Ketchikan High School. (KRBD file photo by Leila Kheiry)

Parents and students in Ketchikan voiced their frustration with school mask requirements at a school board meeting Wednesday. The board held off on making any immediate changes ahead of a scheduled review of COVID-19 policies next month.

 

About 10 people came to the podium at Ketchikan’s school board meeting Wednesday evening to urge the school district to loosen its mask policies. Ketchikan’s schools currently require students and staff to wear face masks at school when COVID-19 case numbers in the community are high.

Parent Angela Putrino said she’d testified against masks before and hoped the school board would listen.

“We’ve seen many of you around the community exercising your freedom of choice, choosing not to wear a mask in the grocery store, having an intimate lunch where social distancing was not practiced,” she said. “And we as parents expect that same freedom of choice on whether or not our kids are required to wear a mask in school.”

Others urged the school district not to mandate the COVID-19 vaccine for students.
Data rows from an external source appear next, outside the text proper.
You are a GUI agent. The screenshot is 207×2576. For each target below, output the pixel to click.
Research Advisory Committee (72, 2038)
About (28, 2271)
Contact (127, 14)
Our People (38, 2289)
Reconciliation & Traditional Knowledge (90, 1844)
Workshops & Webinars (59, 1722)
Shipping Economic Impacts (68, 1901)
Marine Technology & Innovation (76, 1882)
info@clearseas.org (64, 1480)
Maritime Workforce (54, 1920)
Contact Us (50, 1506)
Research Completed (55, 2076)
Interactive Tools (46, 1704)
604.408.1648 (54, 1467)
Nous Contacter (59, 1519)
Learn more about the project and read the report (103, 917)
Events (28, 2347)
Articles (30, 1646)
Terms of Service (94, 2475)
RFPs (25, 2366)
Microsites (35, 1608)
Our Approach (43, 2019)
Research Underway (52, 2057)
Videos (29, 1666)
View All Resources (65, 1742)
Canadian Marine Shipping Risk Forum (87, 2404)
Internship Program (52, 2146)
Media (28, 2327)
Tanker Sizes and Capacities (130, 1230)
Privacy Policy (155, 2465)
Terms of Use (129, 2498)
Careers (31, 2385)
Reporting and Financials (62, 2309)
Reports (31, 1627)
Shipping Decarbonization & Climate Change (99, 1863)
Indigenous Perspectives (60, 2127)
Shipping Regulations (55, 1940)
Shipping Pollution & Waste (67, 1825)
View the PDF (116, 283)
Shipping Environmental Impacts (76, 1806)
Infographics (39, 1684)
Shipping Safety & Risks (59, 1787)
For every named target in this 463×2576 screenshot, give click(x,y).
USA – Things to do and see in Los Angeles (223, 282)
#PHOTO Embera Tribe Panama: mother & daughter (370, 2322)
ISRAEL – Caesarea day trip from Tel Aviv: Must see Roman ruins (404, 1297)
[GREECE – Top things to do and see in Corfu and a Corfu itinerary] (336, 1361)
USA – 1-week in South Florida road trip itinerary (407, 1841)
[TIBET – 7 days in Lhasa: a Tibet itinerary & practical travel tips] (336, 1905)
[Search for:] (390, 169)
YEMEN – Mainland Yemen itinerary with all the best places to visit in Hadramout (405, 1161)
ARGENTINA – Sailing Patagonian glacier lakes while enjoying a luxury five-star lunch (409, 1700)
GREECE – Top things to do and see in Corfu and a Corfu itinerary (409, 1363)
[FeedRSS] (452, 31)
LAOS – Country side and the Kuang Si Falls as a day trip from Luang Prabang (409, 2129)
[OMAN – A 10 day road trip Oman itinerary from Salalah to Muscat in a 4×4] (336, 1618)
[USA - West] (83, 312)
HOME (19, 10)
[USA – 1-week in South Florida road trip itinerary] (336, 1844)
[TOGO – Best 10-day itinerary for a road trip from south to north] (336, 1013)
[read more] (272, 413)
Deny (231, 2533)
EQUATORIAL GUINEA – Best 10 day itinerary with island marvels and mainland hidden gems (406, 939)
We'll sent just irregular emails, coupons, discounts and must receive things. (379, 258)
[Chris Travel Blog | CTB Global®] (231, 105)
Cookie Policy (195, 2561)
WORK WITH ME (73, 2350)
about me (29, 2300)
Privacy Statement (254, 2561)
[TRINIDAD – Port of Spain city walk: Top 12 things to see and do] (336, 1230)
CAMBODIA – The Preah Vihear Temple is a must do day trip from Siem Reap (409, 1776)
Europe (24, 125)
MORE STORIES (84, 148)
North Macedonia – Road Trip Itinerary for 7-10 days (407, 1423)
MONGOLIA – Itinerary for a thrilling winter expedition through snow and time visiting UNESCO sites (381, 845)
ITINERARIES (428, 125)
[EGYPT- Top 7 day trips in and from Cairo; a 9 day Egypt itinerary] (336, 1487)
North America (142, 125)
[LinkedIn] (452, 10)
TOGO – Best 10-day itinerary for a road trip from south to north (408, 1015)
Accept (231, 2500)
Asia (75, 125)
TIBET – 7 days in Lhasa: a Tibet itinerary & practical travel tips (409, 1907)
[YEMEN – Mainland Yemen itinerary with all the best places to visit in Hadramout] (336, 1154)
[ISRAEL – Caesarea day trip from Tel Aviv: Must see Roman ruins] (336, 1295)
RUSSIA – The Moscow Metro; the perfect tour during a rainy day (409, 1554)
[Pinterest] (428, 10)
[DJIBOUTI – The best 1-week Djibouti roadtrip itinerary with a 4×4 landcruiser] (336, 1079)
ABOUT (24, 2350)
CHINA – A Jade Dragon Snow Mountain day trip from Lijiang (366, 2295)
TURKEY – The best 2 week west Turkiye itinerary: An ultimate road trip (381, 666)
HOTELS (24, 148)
Some said they believed their students had been unnecessarily prevented from attending school because of quarantine and symptom screening requirements. The school board also heard from students, including Ketchikan High School senior Avery Thomas.

“I am a very physical and visual person. I’m a very hands-on learner, and I need to see what’s happening to understand a concept,” she said. “That includes mouths — when people are explaining things to me, I have a very hard time understanding what my teachers are saying when teaching with masks on.”

Ketchikan’s teachers took a different view. Ketchikan Education Association President Gara Williams argued there could be financial implications of rolling back pandemic policies.

“We’ve had very, very few staff actually get sick, but these costs have been astronomical to our health insurance,” she said. “Our district just can’t afford for us to cut any mitigation efforts. We can’t afford if our staff gets sick.”

The board voted earlier this month to spend $1.4 million of federal aid money to cover health insurance claims related to COVID-19.

Superintendent Melissa Johnson said she would bring the district’s COVID-19 plans back to the board at its next meeting for consideration .

Board President Stephen Bradford thanked community members for speaking out.

“We’ve got a lot of parents coming now that are interested in COVID and the policies related to that. I hope they continue their interest, and it carries over to test scores and everything else that is important to the education of our children,” he said.

[More from Wednesday’s meeting: Two new members and a veteran elected as Ketchikan’s new school board officers]

Board member Bridget Mattson said she appreciated their  concerns. But she emphasized that the district’s pandemic plan was the product of consensus.

“We made some strong compromises in order to get us started in school, and we promised that we would review after a couple of months,” she said. “And we are keeping that promise. There’s not something non-transparent that’s going on. We’ve kept our promise, we are — we will be reviewing it.”

Board member Jordan Tabb said he saw the district’s COVID-19 policies as protecting the right of all students to attend public schools.

“Any discussion of any possible strategy that ultimately says, ‘Well, if this student or this family doesn’t feel safe, they can go do something else,’ is a non-starter for me, personally, because I see that as impacting their ability to have a safe, free and equal education,” he said.

Board member Nicole Anderson said she hoped the pending authorization of COVID-19 vaccines for elementary school-age children would allow the district to relax some restrictions.

“I think that that’s always been one of those goals is that once those are available, that we can start to see some normalcy and, and while it will of course be parental choice on whether or not to vaccinate your child, I think that opens up the realm for discussion as to what we’re doing going forward,” Anderson said.

Despite high COVID-19 case numbers in the community, Ketchikan’s schools have stayed open after two brief closures earlier in the school year.

The board meets again Nov. 10.

Disclosure: Stephen Bradford is the husband of a member of KRBD’s nonprofit board of directors. The board is not involved in news coverage.